As we approach a transmitter, the received strength should reach a point where the receiver has dialled in 20-30dB of attenuation. At that point the LNA can be turned off, dropping the gain by ~20dB. At the same time that the LNA is turned off, the attenuator can be adjusted to reduce attenuation by 20dB. So the user would discern very little change as a result of the LNA gain being lost.

As we continue to approach even closer to the transmitter, the LNA remains off, more attenuation is dialed in until 20-30dB of attenuation has been added. At that point the gain stage (or one of the gain stages) can be turned off, dropping the gain. At the same time that the gain stage is turned off, the attenuator can be adjusted to reduce attenuation by the same amount. So the user would discern very little change as a result of the gain having been lowered.

As we get even closer to the transmitter, eventually all of the gain stages have been shut down, and the attenuator has been dialed up to its full 30dB of attenuation. At that point, the gain of the SA605 is dialled back incrementally, until the receiver is almost totally deaf. Hopefully we can achieve the equivalent of >120dB of smooth attenuation in this manner.

As we move farther from a transmitter, the process is reversed, until full gain and minimum attenuation are applied with smooth transitions over the full range of settings. (We will also need to devise a way for the receiver to quickly increase its sensitivity in response to a weaker fox coming on the air. This might be a manual process, accomplished by pressing a "trigger finger" button, or it might be automated by synchronization with the fox cycle.)

If this all works, and we devise an intuitive way to convey the current attenuation level to the user, the user will always have a very clear idea of how far he/she is from the transmitter. The attenuation level could even be calibrated (during ARDF practice sessions) to provide estimated distance to transmitter (in meters/feet) that can be displayed on the LCD.

We have several options for conveying the attenuation setting to the user via the headphones. The processor-generated tone can change in pitch, and/or in volume. The Russian 80m receiver I've played with did that. At weak signal levels (zero attenuation, max gain) the receiver would generate no tone at all. Somewhere around "full quieting" (for lack of a better term) a high pitch signal would become discernable. As the attenuation knob gets turned to lower attenuation settings (the Russian receiver doesn't apply attenuation automatically) the pitch would decrease. The pitch would continue to drop until, only a few meters from the fox, the tone is about 50 Hz and booming into the headphones. The tone actually got quite annoying, but since one is spending little time right next to a fox, it was bearable.

The tone would turn off/on in sync with the received CW signal: I think that was probably done by detecting PLL lock for a PLL tied to the audio of the received signal. I suspect a PLL was used because the tone would disappear if you tuned too far away from the frequency of the signal (beyond lock), even if you could still hear the received signal in the headphones.

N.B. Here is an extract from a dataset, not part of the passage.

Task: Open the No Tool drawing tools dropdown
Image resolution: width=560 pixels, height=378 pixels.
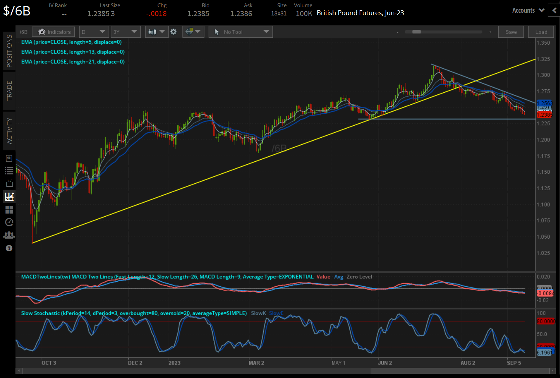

We might be able to accomplish the same thing, or perhaps do even better. The current receiver design includes a sensitive RF detector with its RF input attached just after the BPF in the front end. Although it is a sensitive RF detector, it is still relatively deaf in comparison to a sensitive receiver. So when the receiver attenuation level is high, and a signal is clearly discernable to the RF detector (and it rises and falls in sync with the RSSI?) it will be a clear indication of close proximity to a fox. The receiver might utilize that information to improve the confidence of close proximity, and it might synchronize the tone output (on/off) to coincide with the detector's signal indication.

All this reminds me that I should include analog switches in the design to allow the 2m and 80m receiver sections to share the RF detector and Attenuator devices.